Übersicht · Olivenöl

Hochwertiges Olivenöl aus Italien

Italienisches Olivenöl: Sorte und Herstellung bestimmen Aroma

Mediterrane Gerichte schmecken nur dann wirklich gut, wenn sie mit italienischem Olivenöl zubereitet werden. Es ist in verschiedenen Sorten erhältlich, die sich in Bezug auf ihren Geschmack unterscheiden. Außerdem ist die Art der Herstellung für das Aroma maßgebend. Italienisches Olivenöl enthält je nach Sorte und Qualität bis zu 80 % einfach ungesättigte Fettsäuren, die zu einer gesunden Ernährung beitragen. Es wird am besten dunkel, bei 18 bis 24 Grad Celsius und verschlossen aufbewahrt. Im Kühlschrank gelagertes italienisches Olivenöl trübt schnell ein und bildet Flocken, die sich jedoch wieder auflösen, wenn man es einige Zeit vor der Verwendung bei Raumtemperatur aufbewahrt.

Geschichte des Oliven-Öls

Die kleinen ölhaltigen Früchte wachsen am Ölbaum. Er kam bereits vor mindestens 10.000 Jahren in Kleinasien vor. Von dort aus verbreitete sich der Baum über das gesamte Mittelmeergebiet. Oliven und das aus ihnen gepresste Öl waren schon den alten Ägyptern bekannt. In der griechischen Antike wurde das Öl in nur geringen Mengen produziert. Mit der Verbreitung des Ölbaums kam es jedoch zu einem florierenden Handel mit Oliven und Oliven-Öl. So gelangte es schließlich auch nach Italien.

Anbau, Ernte und Herstellung

Die bekanntesten und größten Anbaugebiete Italiens sind Ligurien, Umbrien, Toskana, Apulien und Sizilien. Außerdem gibt es natürlich noch Olivenöl aus biologischem Anbau. Die Früchte werden traditionell mit Stöcken von den Ölbäumen geschlagen oder mithilfe spezieller Rüttelmaschinen geerntet. Die gepflückten Oliven sind ausschließlich für teure Öle höchster Qualität bestimmt. Sie müssen laut Vorschrift innerhalb von 24 Stunden nach dem Aufsammeln gepresst werden. Die traditionelle Pressung erfolgte ehemals mit einer Ölmühle aus einem Granit-Mühlstein und einer hydraulischen Presse. Heutzutage erreicht man die bestmögliche Qualität mit modernen Pressen aus Edelstahl. Das hochwertige Olivenöl wird kaltgepresst. Je niedriger die Temperatur dabei ist, desto qualitativ besser ist das Öl. Bei diesem schonenden Verfahren bleiben das delikate Aroma und die gesunden Inhaltsstoffe am besten erhalten.

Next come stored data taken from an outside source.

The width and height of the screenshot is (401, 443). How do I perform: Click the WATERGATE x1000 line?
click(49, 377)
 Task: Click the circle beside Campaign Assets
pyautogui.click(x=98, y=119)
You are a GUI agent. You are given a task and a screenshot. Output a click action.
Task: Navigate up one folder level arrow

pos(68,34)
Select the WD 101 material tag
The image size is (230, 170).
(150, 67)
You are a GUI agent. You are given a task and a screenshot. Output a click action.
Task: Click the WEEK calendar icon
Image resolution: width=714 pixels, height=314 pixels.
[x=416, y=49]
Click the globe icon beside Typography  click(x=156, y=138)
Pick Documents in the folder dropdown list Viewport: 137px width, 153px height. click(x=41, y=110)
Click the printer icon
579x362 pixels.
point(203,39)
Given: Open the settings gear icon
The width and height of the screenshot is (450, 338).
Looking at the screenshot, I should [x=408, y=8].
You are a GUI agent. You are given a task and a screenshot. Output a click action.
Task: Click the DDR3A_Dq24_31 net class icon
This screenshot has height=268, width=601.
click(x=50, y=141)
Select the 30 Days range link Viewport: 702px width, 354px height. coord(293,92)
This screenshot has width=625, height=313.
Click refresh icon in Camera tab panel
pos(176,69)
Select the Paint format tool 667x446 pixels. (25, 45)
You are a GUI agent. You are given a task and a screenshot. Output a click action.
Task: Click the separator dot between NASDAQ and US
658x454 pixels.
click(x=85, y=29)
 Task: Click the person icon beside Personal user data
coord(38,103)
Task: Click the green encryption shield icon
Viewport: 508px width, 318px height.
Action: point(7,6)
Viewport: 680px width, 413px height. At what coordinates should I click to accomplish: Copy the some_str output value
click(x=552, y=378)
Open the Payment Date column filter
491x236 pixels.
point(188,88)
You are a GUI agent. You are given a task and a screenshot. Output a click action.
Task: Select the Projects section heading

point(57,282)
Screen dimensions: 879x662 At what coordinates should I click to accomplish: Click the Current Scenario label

Natives, extra natives oder herkömmliches Olivenöl?

Verbraucher sind oft irritiert, wenn sie das Label der Olivenöl-Flaschen sehen. Kaltgepresste Öle sind das native (Olio vergine) und das extra native Olio Extra Vergine. Das aus der ersten Pressung stammende Olio Extra Vergine hat die beste Qualität. Olio Extra Vergine hat einen fruchtigen, manchmal bitteren und leicht scharfen Geschmack und wird überwiegend in der kalten Küche verwendet. Das native Olivenöl stammt aus Früchten zweiter Wahl. Es hat ein milderes Aroma und wird meist zum Frittieren und Braten bis 170 °C verwendet.